Of course, as soon as they told me that money had been stolen, I knew instantly who it was. That had been the start of the downfall of my life. That day had been the worst, as soon as I had gotten that call to go into work, the bastard had known. Then he had made his move.
Naturally, they had fired me, with the only silver lining being that they agreed not to get the cops involved as long as I could pay them back the money. Thankfully, they also believed me when I told them who it was because, let's just say, I was no award-winning actress and my sobs of devastation had been very, very real. But there was no getting away from the fact that I had invited the fox into the henhouse and given him the means to steal the money.
So, I had understandably lost my job.
But that was only the beginning. Because as soon as I got home, I discovered everything was gone. My nest egg of cash I'd kept hidden, my bank accounts had all been cleaned out. And anything worth selling had also been taken. Everything that I had worked hard for since I was eighteen years old, it had all been stolen. Not only that, but there were also bills left for me to find that he had told me had been paid. Bills he had left for so long I was drowning even before I knew I had stepped into the water. The same with the rent… poor Mrs. Won hadn't received anything for months, with my ex telling her not to ask me about it as my mother had just died. It had all been lies.
Just like the credit cards he had taken out in my name, along with numerous loans that I was still trying to pay off. The bastard had left me up to my eyeballs in debt to the point that most days I felt as if I was still drowning. Only Stacey knew the full extent of what he had done. And this above all else, was the reason I decided not to meet Victor outside the fake address I had given him.
I was ashamed.
Ashamed that I had fallen for it. That I hadn't seen the signs or ignored the obvious lies he told me. That I took the verbal abuse and, in the end, hadn't even been the one to leave him over it. I had spent so long being angry at myself for allowing it all to happen.

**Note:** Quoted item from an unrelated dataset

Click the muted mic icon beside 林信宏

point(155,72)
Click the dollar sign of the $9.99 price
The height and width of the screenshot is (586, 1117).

No, I was no one else's problem but my own.
So, I went home after work, feeling sorry for myself, and watched the minutes tick by until seven. In fact, it was only when I couldn't take watching the clock anymore, did I get up, grab my wallet, and decide there was only one cure…
Ice cream.
Stacey hadn't gotten home yet, so I was thankful that I could at least hide my pitiful state for a little longer. Although as soon as she did get home and see me hunched over a tub of ice cream, watching the Notebook, she would instantly know something had happened. At least it was her day off, so I had saved her my misery at work because she was still spending time with her nephews.
It also meant that given my depressing mood, only the good stuff would do, so I started walking without even thinking. I knew of a place in China Town, literally called, ‘The Original Chinatown Ice Cream Factory'. Which I grant you, wasn't the most exciting name but it was close enough to walk to and usually had a line out the door.

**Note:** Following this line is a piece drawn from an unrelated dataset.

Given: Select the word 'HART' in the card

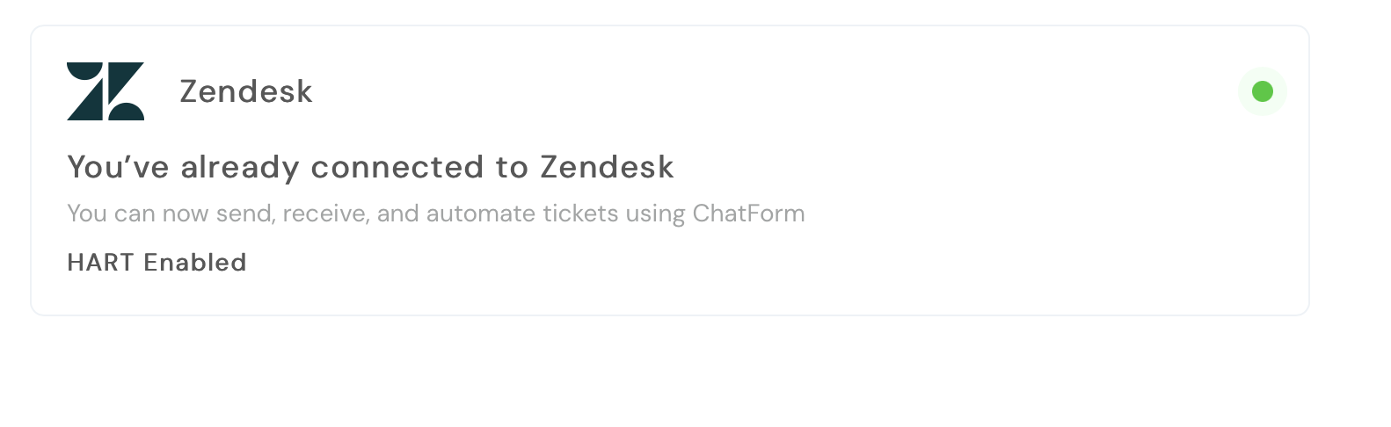Looking at the screenshot, I should point(101,262).
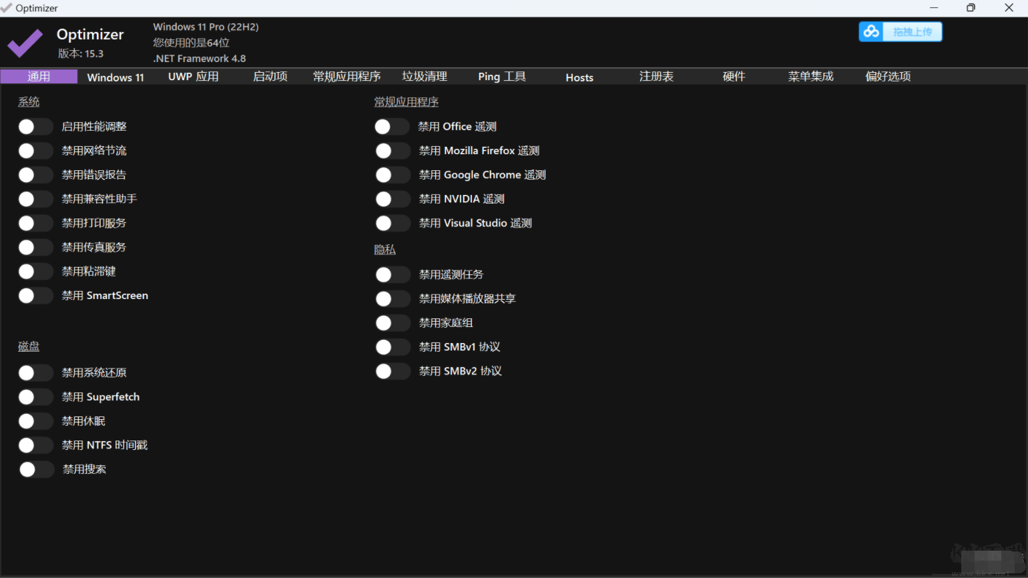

However, it was when I was on my way back that I realized how close I was to my old apartment, as if I had subconsciously taken a detour just to bring me this way. As if something was compelling me to do so.
Of course, the second I realized, I started walking quicker, only to hear my name being called down the street. I had the crazy impulse to run, but before I had chance, I felt my arm being taken as I was quickly turned around. And there he was, one of the most handsome faces I had ever seen and never thought I would see again.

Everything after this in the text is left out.